● **WHAT IS NEEDED**: Format the lines from the one containing "Task: Click the package.json JSON file icon" to the one containing "The image size is (1477, 640).", inclusive, as a JSON list of strings with one string per line and any blank lines omitted.

● **RECORDS TO USE**:
##########

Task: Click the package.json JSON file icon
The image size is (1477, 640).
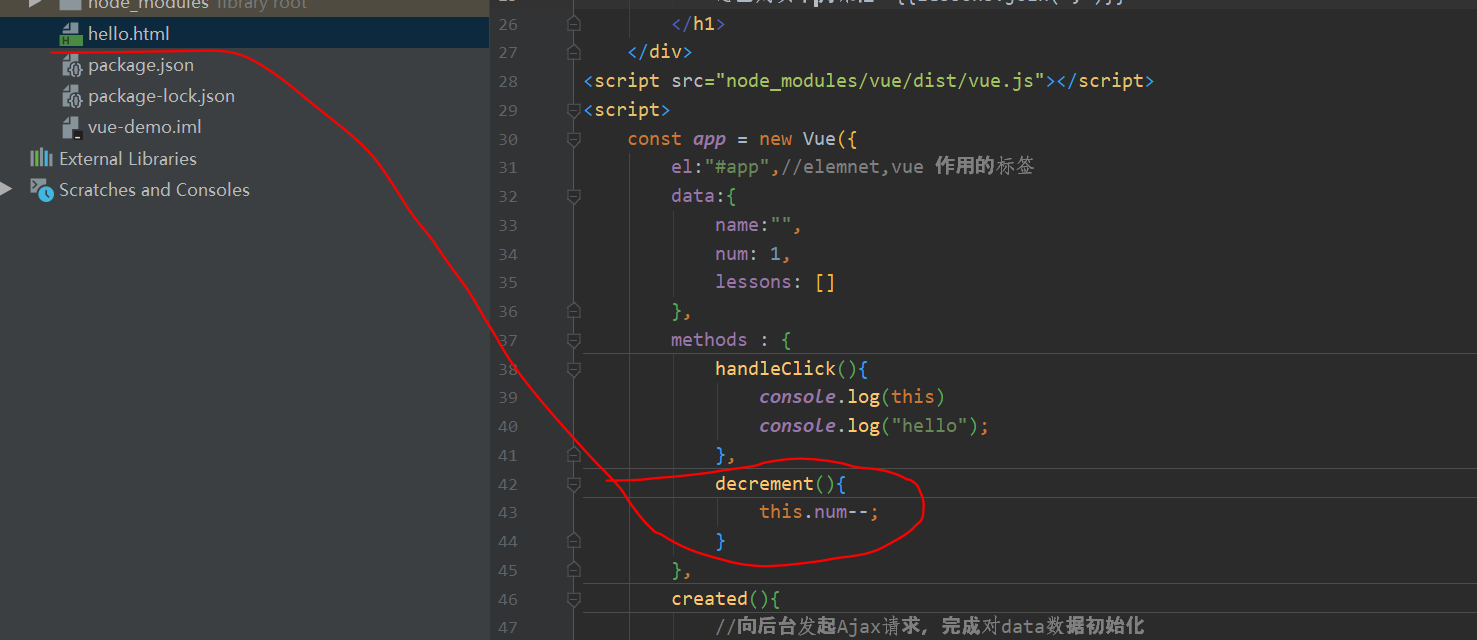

##########

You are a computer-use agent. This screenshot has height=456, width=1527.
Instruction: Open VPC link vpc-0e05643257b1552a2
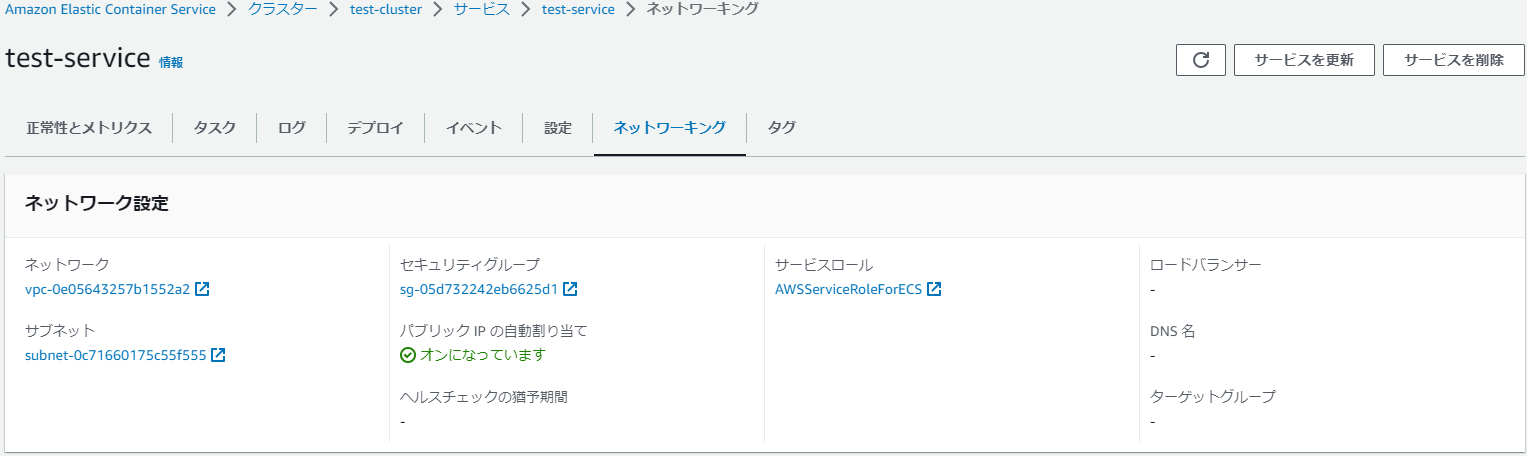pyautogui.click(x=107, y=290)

##########

● **WRITTEN SOLUTION**:
[
  "Task: Click the package.json JSON file icon",
  "The image size is (1477, 640)."
]